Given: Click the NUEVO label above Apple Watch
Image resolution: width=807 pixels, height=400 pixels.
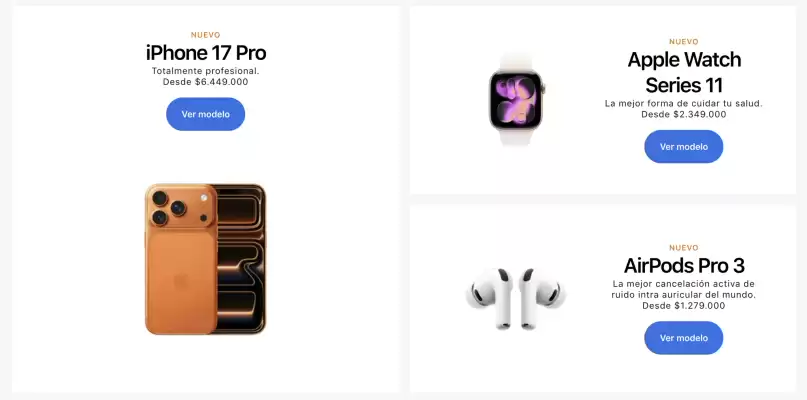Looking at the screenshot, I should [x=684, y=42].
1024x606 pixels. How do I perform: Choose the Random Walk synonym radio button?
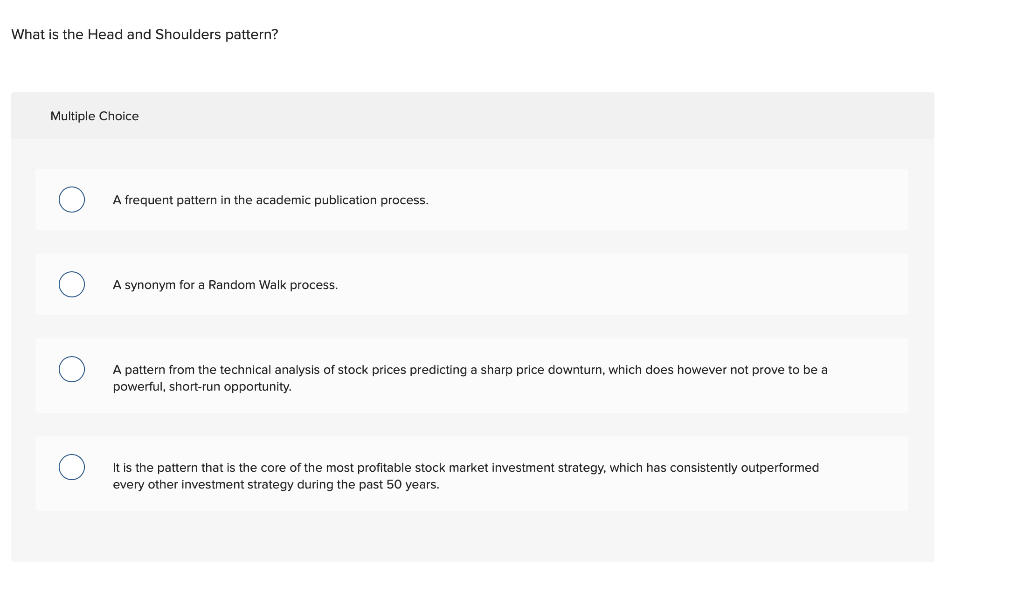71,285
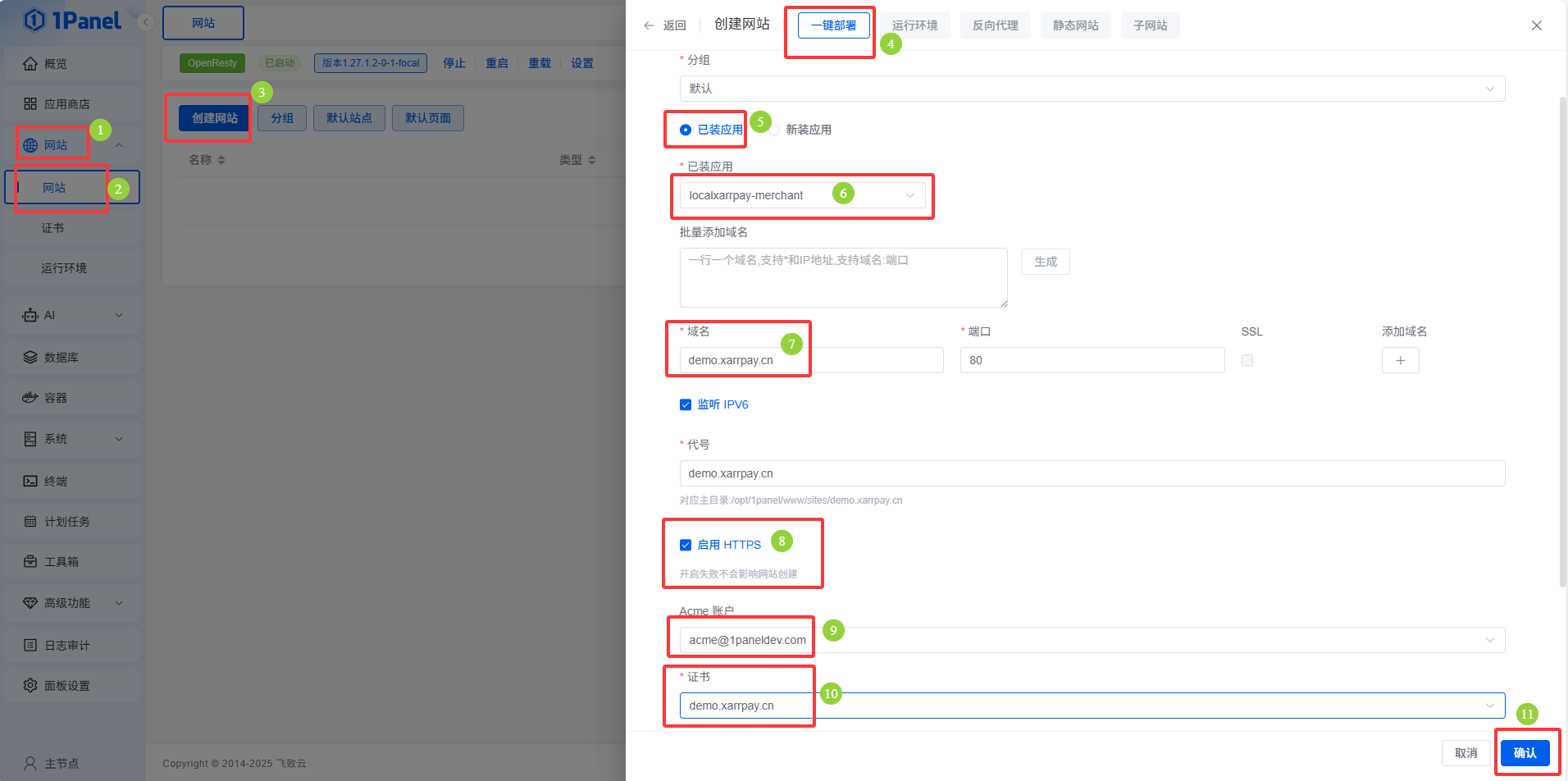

::::::

• WORK INSTRUCTIONS:
Omit any images, then output the listing exactly.

• FINAL ANSWER:
Given: Click the NUEVO label above Apple Watch
Image resolution: width=807 pixels, height=400 pixels.
Looking at the screenshot, I should [x=684, y=42].
1024x606 pixels. How do I perform: Choose the Random Walk synonym radio button?
71,285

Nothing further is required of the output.